WHAT IS REQUIRED - Locate the word "Safari" in the entries below, then gather every line that holds it.

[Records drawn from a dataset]

☆ ☆ ☆ ☆

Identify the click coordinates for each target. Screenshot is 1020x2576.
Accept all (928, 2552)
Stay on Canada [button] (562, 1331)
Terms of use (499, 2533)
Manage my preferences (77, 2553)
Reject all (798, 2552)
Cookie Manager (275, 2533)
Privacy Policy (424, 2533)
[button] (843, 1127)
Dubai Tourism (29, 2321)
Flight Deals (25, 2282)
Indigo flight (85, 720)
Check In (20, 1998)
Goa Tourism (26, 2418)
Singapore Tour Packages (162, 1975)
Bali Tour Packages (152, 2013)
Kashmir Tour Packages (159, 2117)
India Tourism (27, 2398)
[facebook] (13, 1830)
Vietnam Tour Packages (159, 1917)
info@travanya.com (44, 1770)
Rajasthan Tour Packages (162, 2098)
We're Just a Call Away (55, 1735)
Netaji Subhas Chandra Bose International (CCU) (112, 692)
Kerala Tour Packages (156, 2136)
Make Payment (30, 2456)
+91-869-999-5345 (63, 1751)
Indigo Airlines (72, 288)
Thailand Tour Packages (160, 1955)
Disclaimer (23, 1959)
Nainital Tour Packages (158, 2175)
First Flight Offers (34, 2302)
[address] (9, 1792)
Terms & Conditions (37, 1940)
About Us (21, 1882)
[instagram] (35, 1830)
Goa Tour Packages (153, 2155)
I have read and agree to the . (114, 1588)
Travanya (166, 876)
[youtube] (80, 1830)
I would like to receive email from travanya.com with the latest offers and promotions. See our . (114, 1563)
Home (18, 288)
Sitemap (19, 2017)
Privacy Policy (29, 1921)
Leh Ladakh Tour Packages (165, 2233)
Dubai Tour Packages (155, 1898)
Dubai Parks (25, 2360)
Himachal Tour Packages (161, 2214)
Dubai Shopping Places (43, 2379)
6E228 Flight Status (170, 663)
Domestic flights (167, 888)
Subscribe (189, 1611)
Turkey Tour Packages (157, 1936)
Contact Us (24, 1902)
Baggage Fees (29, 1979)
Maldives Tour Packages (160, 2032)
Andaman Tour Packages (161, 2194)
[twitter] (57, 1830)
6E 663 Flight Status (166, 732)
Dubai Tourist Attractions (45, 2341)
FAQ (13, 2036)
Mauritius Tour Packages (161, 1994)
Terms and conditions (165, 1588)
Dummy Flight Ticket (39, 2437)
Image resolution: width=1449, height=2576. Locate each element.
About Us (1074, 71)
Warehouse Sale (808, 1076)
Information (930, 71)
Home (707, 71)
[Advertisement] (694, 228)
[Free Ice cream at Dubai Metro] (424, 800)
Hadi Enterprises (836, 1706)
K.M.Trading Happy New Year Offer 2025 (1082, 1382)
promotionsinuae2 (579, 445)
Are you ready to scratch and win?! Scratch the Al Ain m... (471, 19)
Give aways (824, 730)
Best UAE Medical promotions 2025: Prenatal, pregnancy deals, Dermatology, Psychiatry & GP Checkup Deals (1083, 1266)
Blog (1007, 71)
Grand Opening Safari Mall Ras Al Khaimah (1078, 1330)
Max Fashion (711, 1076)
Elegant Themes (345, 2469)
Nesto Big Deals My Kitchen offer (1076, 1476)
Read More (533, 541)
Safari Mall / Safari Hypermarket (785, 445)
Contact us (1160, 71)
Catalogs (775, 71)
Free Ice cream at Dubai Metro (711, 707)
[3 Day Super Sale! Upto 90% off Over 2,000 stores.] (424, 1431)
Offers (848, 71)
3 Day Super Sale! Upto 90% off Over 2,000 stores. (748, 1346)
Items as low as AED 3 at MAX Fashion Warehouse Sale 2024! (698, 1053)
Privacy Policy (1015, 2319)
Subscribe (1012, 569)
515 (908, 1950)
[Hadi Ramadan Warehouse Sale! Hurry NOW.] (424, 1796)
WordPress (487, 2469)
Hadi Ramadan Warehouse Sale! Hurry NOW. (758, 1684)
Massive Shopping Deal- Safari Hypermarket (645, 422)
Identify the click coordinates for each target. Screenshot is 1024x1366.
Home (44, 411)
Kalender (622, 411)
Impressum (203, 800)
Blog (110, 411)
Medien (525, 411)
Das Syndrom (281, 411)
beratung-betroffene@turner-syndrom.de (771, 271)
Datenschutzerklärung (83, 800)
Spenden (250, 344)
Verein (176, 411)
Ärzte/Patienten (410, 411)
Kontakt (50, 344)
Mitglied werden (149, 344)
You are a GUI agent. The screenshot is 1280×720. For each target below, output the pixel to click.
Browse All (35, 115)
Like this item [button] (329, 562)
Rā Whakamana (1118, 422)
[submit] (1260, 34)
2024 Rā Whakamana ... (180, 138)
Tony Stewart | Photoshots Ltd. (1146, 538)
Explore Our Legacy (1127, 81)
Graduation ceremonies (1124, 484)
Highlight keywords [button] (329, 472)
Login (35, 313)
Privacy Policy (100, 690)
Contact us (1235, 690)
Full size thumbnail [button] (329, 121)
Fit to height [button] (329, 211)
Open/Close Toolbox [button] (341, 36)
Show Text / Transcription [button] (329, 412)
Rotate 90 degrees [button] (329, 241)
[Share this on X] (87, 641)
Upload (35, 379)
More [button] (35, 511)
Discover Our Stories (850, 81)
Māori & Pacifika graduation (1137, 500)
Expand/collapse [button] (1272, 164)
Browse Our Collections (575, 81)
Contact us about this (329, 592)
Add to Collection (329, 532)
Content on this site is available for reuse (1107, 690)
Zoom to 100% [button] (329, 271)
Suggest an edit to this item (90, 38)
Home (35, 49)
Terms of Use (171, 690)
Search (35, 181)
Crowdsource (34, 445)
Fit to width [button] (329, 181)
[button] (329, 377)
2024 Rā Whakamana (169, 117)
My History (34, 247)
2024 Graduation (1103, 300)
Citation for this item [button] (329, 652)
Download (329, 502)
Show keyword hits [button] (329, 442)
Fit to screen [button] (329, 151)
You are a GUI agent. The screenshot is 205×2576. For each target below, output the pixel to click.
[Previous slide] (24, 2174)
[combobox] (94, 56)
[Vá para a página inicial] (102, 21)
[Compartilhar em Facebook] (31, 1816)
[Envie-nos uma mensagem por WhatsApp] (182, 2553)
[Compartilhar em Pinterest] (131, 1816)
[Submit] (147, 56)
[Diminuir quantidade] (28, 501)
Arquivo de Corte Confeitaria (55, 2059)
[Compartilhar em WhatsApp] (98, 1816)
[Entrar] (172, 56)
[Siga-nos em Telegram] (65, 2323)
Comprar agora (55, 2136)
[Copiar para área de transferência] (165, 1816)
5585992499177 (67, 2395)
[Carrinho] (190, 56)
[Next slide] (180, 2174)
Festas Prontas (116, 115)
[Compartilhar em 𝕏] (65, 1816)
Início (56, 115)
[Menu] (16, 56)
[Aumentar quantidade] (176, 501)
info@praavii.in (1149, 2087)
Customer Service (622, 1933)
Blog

☆ ☆ ☆ ☆

SOLUTION FOR THIS TASK -
Grand Opening Safari Mall Ras Al Khaimah (1078, 1330)
Safari Mall / Safari Hypermarket (785, 445)
Massive Shopping Deal- Safari Hypermarket (645, 422)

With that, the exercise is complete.